How to graduate from college

Here is the recipe of high-impact levers for how to help students become first-generation college grads:

  1. Academic Rigor & Curriculum (Can they hang in there in their classes?)
  2. Social Skills (Do they have grit, self-discipline, tenacity, relationship-building, bureaucracy-navigating, networking, etc. skills?)
  3. College Matching (Are they pursuing and picking a school that is right from them?)
  4. Financial Aid (Can they pay for it all the way to graduation?)

FSG Social Impact Advisors developed this list and it makes sense. Commencement was last week, and soon my former 12th-graders will scatter across the country as eager-eyed college freshmen. I can’t stop thinking nervously about whether they have these four tentpoles in place.

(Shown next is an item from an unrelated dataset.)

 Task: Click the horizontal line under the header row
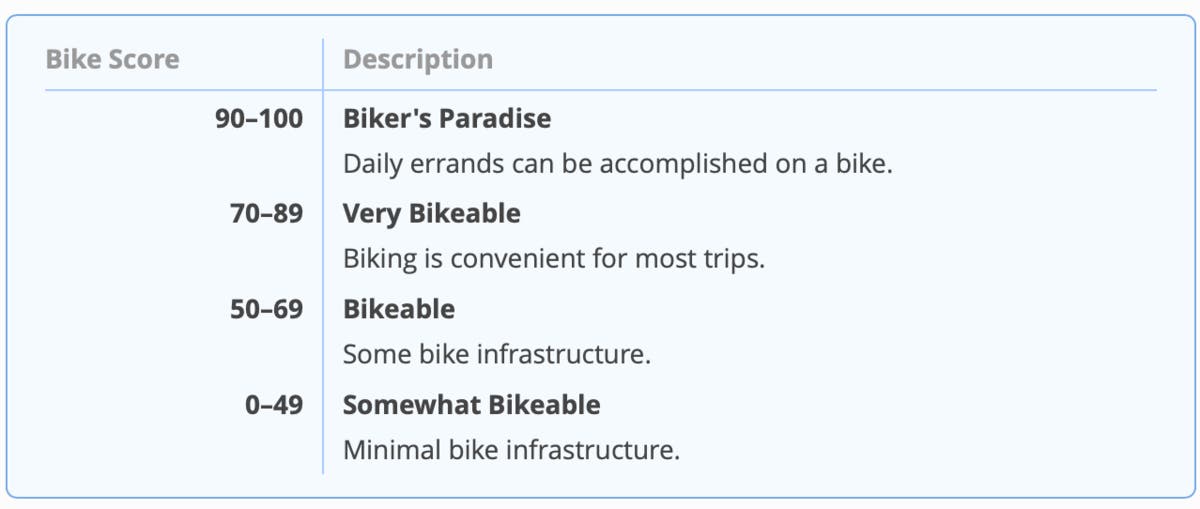[x=700, y=90]
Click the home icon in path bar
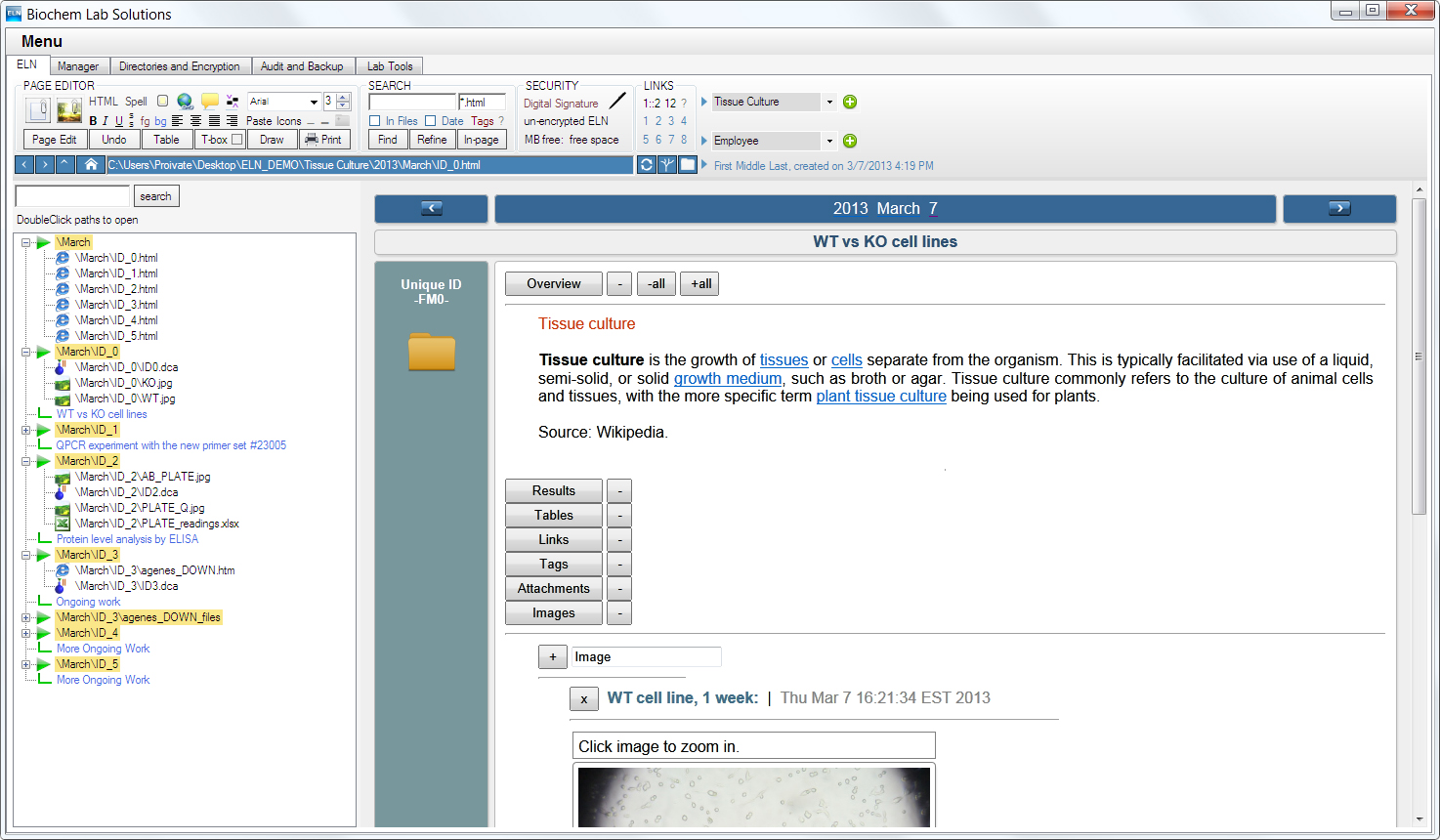This screenshot has height=840, width=1440. 90,165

The data is terrifying. In 2006, a blockbuster report on Washington, D.C. students revealed:

  • 9 percent of D.C. high school freshmen graduate college within 5 years of graduating high school (compared to 23 percent nationally)
  • In Wards 7 and 8, only 5 percent of high school freshmen finish college within 5 years of graduating high school— and most of those are girls.

My school delivers numbers far above these horrendous averages, but we’re still nowhere near satisfied with many kids not finishing college. These stats were called to mind when I read Rick Hess’s interview with Richard Barth, CEO and President of the KIPP Foundation.

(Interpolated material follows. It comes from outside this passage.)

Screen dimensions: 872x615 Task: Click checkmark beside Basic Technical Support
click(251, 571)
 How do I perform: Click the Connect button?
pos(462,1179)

KIPP recently released a report stating: “As of March 2011, 33 percent of students who completed a KIPP middle school ten or more years ago have graduated from a four-year college… KIPP’s college completion rate is four times the rate of comparable students from low-income communities across the country.”

Hess asked Barth how to raise those numbers. Barth’s response echoes the findings I listed above:

“The number one thing is academic rigor. We’ve committed to going kindergarten through twelfth grade in KIPP schools across the country. The original cohorts that we just [reported upon] only got fifth through eighth grade. So [we’re going to] start with our kids earlier and stay with them longer. The second thing is we’ve got to do a much better job of finding the right match when it comes to college. We are sending too many of our kids off to campuses that have low graduation rates. We know that even at each level of selectivity, there are schools that have a much higher graduation rate than others. So we’re convinced that one of the simplest and clearest things we can do is to form partnerships with colleges that are doing a better job of not just taking kids, but seeing that they finish. We also think we can do a better job of making sure our KIPPsters are better aware of the financial costs of college and are preparing for that.”

Barth is right. FSG is right. These four areas are where K-12 must focus.